* [TASK TO COMPLETE] Your task is to transcribe the entries below exactly, from their first line down to the line containing "Галина Жулябина (108, 1523)", and to stop there.
>>>>>
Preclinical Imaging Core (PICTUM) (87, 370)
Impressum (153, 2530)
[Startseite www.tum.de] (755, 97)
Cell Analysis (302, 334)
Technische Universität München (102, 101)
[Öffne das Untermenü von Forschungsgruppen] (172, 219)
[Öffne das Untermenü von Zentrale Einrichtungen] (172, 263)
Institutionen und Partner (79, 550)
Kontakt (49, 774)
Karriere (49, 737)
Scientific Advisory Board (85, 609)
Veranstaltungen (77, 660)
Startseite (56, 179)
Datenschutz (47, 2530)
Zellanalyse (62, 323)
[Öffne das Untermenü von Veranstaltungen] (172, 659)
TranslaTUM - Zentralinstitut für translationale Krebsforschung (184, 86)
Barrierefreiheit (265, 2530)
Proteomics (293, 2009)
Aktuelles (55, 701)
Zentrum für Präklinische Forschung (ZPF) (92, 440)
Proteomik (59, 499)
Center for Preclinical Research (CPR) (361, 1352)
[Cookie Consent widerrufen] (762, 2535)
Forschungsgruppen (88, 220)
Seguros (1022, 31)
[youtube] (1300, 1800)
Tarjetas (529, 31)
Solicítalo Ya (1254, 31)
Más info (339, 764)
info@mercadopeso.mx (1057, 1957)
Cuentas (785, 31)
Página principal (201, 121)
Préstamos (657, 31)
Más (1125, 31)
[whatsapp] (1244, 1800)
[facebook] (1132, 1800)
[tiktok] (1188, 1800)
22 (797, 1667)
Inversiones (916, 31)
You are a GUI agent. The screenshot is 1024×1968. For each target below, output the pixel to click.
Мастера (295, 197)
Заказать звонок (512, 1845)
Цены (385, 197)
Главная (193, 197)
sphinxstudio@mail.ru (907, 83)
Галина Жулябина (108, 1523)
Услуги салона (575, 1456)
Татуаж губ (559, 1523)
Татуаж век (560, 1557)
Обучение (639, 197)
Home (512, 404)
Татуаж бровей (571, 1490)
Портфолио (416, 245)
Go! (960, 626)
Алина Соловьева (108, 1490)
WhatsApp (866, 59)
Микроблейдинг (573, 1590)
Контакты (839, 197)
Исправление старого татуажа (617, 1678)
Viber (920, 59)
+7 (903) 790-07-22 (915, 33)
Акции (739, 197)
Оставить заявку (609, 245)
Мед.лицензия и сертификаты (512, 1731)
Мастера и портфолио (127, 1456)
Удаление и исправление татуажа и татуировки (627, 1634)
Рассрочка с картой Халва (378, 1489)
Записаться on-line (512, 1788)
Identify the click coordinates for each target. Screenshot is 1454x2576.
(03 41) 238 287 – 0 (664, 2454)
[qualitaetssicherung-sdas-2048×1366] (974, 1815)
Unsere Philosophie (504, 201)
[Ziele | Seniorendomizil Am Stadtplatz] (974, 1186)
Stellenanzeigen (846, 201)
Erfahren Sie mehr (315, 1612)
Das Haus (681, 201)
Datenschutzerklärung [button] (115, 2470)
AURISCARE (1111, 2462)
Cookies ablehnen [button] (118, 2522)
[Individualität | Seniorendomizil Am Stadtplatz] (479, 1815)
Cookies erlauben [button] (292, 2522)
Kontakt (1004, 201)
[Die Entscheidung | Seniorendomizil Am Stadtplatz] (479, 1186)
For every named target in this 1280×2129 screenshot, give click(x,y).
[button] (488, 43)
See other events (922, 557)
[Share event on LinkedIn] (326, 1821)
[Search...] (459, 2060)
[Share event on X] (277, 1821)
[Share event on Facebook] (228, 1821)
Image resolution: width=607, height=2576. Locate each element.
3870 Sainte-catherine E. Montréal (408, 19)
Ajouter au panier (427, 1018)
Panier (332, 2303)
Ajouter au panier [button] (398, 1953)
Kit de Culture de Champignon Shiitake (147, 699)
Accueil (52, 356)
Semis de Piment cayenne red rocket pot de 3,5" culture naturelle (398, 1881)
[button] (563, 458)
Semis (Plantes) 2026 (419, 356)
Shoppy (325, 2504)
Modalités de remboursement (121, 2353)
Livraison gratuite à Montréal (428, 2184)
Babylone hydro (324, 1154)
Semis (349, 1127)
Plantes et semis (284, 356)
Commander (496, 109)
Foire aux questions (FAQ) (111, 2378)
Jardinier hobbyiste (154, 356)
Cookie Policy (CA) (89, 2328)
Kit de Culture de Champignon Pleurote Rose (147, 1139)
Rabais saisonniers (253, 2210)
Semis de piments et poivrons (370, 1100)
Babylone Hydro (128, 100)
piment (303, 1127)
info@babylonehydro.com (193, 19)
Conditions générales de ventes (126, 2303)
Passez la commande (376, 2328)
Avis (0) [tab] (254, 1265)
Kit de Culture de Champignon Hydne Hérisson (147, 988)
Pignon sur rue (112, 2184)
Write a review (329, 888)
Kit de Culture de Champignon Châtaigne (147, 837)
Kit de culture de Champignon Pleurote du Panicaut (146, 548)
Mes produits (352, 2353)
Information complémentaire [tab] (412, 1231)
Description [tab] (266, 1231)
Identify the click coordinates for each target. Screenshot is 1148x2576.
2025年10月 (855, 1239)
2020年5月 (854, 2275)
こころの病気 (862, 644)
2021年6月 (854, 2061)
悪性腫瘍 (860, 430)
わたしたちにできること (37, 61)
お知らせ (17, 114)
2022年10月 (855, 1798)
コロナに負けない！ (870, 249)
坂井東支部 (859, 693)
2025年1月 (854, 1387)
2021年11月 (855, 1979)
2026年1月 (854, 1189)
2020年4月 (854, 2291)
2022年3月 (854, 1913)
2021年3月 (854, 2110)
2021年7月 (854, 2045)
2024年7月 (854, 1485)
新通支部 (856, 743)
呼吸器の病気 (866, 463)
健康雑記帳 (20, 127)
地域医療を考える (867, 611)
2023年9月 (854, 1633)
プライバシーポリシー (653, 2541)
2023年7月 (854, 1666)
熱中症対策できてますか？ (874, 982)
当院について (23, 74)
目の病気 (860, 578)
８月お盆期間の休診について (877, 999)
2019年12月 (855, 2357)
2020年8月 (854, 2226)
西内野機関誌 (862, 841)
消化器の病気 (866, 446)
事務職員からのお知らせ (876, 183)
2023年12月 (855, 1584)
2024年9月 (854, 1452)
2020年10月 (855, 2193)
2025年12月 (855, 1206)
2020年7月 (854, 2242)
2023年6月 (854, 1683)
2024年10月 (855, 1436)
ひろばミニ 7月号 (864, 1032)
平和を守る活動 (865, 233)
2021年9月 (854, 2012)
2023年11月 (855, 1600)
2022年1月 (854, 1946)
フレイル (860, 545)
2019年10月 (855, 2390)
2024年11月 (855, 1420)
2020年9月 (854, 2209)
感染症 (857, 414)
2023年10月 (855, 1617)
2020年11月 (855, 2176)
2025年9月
<<<<<
* [RESULT OF THE EXERCISE]
Preclinical Imaging Core (PICTUM) (87, 370)
Impressum (153, 2530)
[Startseite www.tum.de] (755, 97)
Cell Analysis (302, 334)
Technische Universität München (102, 101)
[Öffne das Untermenü von Forschungsgruppen] (172, 219)
[Öffne das Untermenü von Zentrale Einrichtungen] (172, 263)
Institutionen und Partner (79, 550)
Kontakt (49, 774)
Karriere (49, 737)
Scientific Advisory Board (85, 609)
Veranstaltungen (77, 660)
Startseite (56, 179)
Datenschutz (47, 2530)
Zellanalyse (62, 323)
[Öffne das Untermenü von Veranstaltungen] (172, 659)
TranslaTUM - Zentralinstitut für translationale Krebsforschung (184, 86)
Barrierefreiheit (265, 2530)
Proteomics (293, 2009)
Aktuelles (55, 701)
Zentrum für Präklinische Forschung (ZPF) (92, 440)
Proteomik (59, 499)
Center for Preclinical Research (CPR) (361, 1352)
[Cookie Consent widerrufen] (762, 2535)
Forschungsgruppen (88, 220)
Seguros (1022, 31)
[youtube] (1300, 1800)
Tarjetas (529, 31)
Solicítalo Ya (1254, 31)
Más info (339, 764)
info@mercadopeso.mx (1057, 1957)
Cuentas (785, 31)
Página principal (201, 121)
Préstamos (657, 31)
Más (1125, 31)
[whatsapp] (1244, 1800)
[facebook] (1132, 1800)
[tiktok] (1188, 1800)
22 (797, 1667)
Inversiones (916, 31)
You are a GUI agent. The screenshot is 1024×1968. For each target below, output the pixel to click.
Мастера (295, 197)
Заказать звонок (512, 1845)
Цены (385, 197)
Главная (193, 197)
sphinxstudio@mail.ru (907, 83)
Галина Жулябина (108, 1523)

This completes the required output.